• **Your goal**
Respond with nothing but the number of lines in this data that include the word "nuevos".

==== Dataset

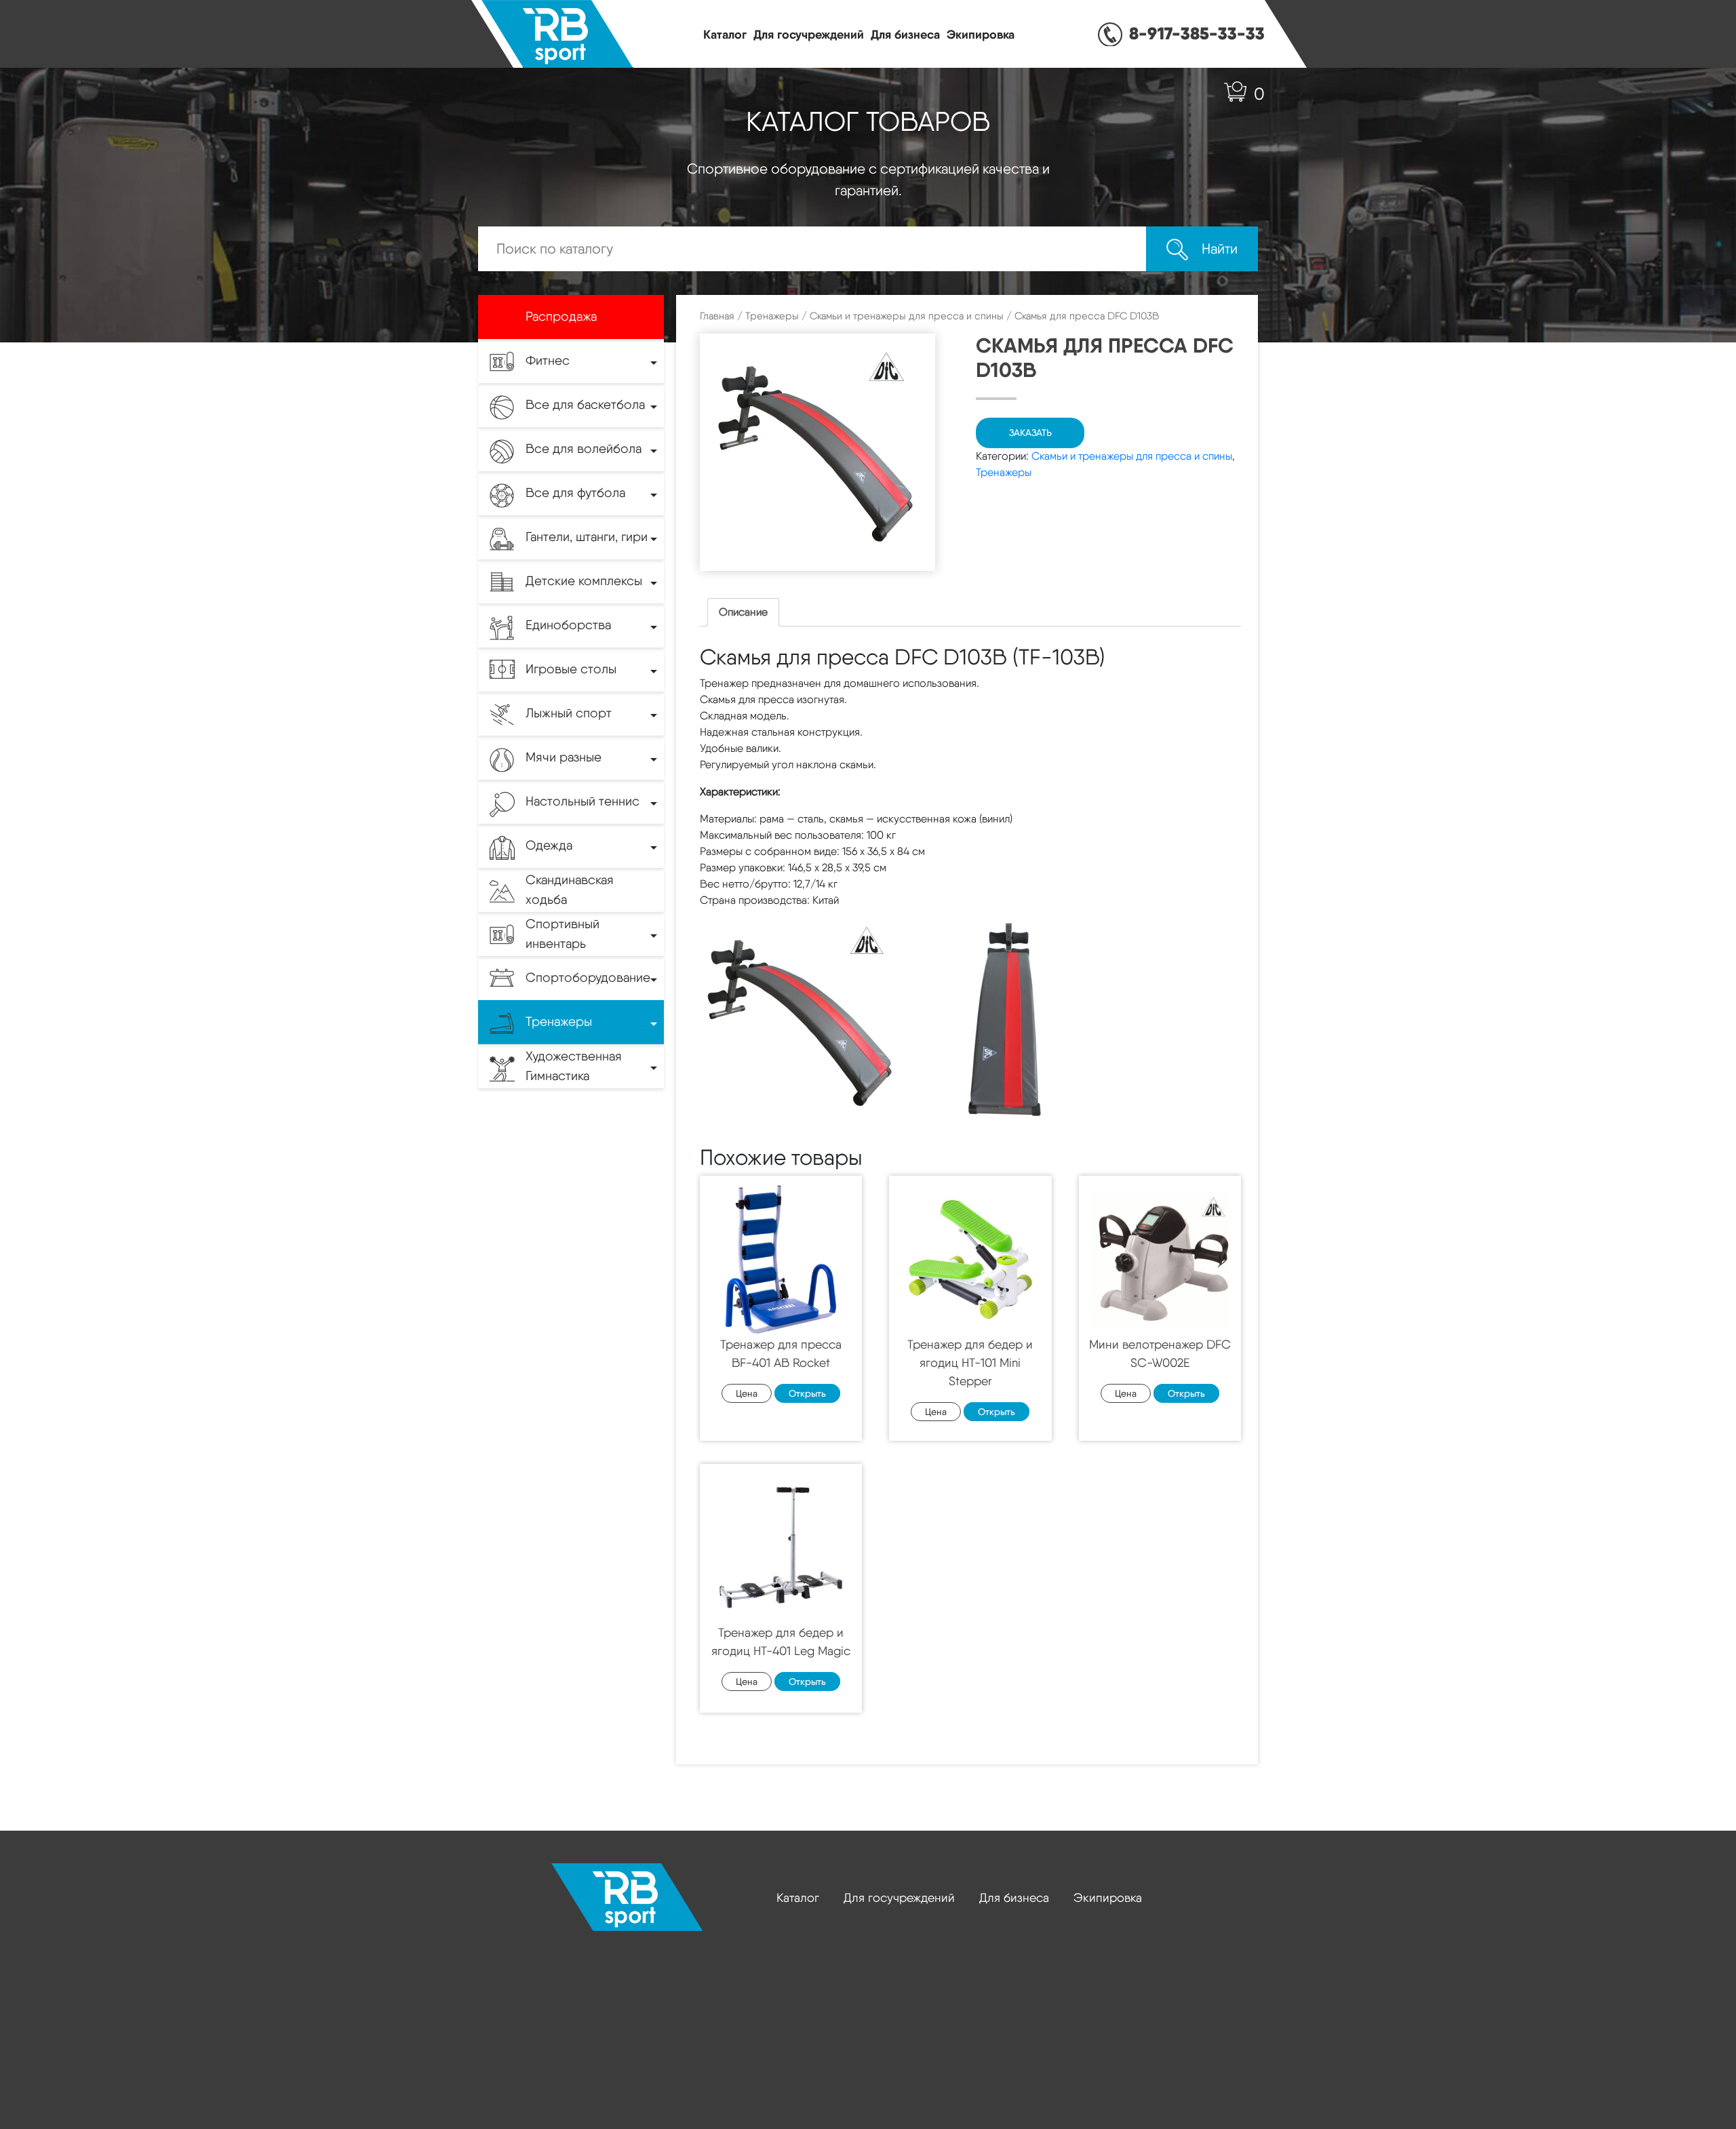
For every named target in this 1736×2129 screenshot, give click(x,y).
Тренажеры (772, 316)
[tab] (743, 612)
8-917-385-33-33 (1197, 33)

========
==== Dataset

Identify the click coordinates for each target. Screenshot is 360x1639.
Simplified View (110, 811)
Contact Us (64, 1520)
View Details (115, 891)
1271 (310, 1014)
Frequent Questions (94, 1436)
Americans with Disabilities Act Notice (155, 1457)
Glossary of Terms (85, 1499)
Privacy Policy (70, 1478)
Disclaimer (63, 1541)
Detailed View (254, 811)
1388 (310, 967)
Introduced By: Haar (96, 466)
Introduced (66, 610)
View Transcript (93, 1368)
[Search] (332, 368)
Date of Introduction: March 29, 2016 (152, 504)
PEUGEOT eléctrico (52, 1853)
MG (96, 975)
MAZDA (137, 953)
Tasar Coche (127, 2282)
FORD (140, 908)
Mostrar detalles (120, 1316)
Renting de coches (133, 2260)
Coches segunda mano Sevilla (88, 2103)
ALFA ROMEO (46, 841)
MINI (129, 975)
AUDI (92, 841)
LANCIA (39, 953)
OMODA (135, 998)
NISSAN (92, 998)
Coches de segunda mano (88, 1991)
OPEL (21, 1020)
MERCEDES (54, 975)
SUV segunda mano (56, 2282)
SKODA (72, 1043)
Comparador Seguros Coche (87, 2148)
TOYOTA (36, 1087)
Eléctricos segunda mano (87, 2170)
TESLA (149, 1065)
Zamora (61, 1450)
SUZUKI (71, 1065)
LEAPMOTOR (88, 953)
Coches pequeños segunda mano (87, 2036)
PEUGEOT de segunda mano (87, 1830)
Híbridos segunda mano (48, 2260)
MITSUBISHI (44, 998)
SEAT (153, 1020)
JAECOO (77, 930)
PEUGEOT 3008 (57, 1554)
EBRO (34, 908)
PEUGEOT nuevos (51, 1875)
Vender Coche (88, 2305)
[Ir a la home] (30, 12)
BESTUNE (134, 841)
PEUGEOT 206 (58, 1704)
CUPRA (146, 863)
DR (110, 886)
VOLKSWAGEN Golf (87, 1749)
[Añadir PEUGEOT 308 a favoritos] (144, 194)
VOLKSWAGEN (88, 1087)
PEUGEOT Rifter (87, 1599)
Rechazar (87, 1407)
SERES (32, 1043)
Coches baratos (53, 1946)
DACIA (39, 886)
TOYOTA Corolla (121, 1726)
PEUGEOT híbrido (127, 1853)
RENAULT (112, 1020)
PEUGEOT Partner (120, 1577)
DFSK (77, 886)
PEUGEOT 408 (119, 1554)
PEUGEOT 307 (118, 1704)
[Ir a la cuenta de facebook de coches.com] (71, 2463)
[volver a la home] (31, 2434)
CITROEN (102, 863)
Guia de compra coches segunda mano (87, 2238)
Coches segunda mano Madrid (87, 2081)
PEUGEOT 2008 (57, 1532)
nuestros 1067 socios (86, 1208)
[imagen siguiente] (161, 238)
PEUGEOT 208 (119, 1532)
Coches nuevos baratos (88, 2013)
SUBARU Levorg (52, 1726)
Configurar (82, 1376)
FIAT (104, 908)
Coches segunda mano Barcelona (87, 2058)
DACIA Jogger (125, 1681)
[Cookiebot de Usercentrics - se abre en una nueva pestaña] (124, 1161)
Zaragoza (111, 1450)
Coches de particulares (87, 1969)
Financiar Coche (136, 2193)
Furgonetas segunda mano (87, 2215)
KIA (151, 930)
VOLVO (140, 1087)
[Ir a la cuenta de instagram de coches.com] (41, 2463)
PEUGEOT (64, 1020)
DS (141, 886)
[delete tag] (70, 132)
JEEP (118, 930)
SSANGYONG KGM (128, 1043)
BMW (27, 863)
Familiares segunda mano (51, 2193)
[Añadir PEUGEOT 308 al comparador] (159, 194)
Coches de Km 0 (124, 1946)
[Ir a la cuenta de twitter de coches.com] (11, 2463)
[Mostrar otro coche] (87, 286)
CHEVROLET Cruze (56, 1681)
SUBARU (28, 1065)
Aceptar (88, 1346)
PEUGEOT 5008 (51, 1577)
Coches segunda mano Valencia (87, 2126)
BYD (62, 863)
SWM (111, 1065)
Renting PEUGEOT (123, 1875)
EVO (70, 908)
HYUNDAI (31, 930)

========

• **Expected output**
2